Biking data from XML to analysis, part 4
By Samantha G. Zeitlin
One of the main reasons this project turned out to be interesting is that time series data has all kinds of gotchas. I never had to deal with a lot of this before, because the sorts of time series I did in my scientific life didn’t care about real-life things like time zones. We mostly just cared about calculating time elapsed.
…tick…tick…tick
Anyway one thing I wondered about with the bike data was, can we compare average speeds in the morning vs. the afternoon? But to do that, I first had to parse the datetime objects and put them in the right time zone.
Since indexes are immutable in pandas, if you want to do any parsing on them, you have to do it with the information in a regular column. So I had to back up a step to before I made the timestamp into the index.
I ended up using dateutil to do the parsing, and pytz to convert the timezone.
import pandas
from dateutil.parser import parse
import pytz
df = pandas.read_csv("sorted_by_date.csv", index_col=0)
df['parsed']=[parse(x) for x in df['StartTime']]
df['parsed'].head()
Out:
1 2013-01-02 15:51:51+00:00
2 2013-01-03 00:20:26+00:00
3 2013-01-04 15:46:52+00:00
4 2013-01-04 23:59:27+00:00
df['zoned'] = [x.astimezone(pytz.timezone('US/Pacific')) for x in df['parsed']]
df['zoned'].head()
Out:
1 2013-01-02 07:51:51-08:00
2 2013-01-02 16:20:26-08:00
3 2013-01-04 07:46:52-08:00
4 2013-01-04 15:59:27-08:00
5 2013-01-07 07:56:14-08:00
That weird -08:00 on the end is the time zone adjustment. In San Francisco, we’re 8 hours off from Greenwich Time (aka UTC). This map is kind of goofy looking, but it’s very clear, and you can zoom in for more information.

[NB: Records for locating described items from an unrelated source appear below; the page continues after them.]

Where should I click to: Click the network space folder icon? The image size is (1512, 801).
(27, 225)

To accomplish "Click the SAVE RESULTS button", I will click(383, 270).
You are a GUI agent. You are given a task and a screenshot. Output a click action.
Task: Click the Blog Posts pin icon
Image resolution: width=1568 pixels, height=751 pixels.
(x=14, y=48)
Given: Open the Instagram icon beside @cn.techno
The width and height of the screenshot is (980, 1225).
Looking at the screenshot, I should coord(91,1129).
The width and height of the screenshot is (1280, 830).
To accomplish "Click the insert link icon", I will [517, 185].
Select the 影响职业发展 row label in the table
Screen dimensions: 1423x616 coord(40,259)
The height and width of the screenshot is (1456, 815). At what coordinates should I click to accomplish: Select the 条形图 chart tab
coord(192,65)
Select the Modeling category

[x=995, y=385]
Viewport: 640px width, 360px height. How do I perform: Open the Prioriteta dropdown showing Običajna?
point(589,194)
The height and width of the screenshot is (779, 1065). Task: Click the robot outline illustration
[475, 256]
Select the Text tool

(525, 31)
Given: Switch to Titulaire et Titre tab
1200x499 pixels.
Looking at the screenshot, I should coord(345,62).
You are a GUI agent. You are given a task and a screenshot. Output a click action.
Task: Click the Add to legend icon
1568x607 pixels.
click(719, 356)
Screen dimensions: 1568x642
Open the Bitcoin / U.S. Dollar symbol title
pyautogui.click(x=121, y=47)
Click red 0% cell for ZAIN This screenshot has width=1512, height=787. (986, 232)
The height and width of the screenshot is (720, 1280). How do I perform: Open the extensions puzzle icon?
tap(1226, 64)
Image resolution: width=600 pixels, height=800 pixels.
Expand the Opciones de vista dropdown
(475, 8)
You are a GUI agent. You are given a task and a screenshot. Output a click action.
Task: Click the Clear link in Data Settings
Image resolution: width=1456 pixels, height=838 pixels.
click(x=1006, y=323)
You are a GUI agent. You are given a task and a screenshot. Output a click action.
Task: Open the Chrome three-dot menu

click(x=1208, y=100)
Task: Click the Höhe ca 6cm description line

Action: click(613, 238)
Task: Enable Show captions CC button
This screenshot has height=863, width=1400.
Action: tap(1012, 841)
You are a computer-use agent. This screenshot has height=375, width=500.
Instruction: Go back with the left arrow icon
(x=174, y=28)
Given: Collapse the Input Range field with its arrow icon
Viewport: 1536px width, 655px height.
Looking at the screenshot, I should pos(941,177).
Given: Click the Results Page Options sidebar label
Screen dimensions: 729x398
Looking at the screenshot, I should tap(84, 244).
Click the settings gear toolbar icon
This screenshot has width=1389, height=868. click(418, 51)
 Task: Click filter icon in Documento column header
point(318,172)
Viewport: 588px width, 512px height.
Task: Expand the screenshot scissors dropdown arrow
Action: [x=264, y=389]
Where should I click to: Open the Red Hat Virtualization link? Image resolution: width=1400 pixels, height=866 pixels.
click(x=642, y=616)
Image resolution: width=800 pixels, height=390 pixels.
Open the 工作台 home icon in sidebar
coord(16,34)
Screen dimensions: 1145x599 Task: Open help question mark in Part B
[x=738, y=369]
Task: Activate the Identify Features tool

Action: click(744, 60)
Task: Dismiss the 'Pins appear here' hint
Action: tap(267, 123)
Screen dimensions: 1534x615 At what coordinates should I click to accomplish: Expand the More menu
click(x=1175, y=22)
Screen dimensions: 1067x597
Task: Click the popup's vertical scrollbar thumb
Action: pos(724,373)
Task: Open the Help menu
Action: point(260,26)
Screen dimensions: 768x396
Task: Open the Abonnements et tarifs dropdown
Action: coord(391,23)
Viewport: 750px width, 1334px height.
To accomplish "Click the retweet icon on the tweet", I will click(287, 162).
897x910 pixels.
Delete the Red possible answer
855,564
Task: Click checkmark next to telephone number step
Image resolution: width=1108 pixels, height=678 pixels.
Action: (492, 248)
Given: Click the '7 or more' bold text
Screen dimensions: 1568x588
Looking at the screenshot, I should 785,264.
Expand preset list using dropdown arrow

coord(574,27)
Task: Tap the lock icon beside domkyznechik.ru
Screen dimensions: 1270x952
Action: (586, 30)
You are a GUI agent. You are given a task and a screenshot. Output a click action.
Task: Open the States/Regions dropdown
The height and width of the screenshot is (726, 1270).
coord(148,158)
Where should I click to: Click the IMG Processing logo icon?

Then it occurred to me that I could just plot the hours, before sorting, to have some idea what to expect.
df['hours']=[x.hour for x in df['zoned']]
import matplotlib.pyplot as plt
import seaborn as sns
sns.set_palette("deep", desat=0.6)
sns.set_context(rc={"figure.figsize": (8,4)})
df['hours'].hist()
plt.xlabel('hour of the day(correct timezone)')
plt.ylabel('frequency')
So that presented a hypothesis: maybe the way to have really high average speeds in the city is to ride really early, when there’s no traffic. (I’ll admit to having ridden that early myself, and let’s just say if you want to go fast, it’s either that or come home very late at night.)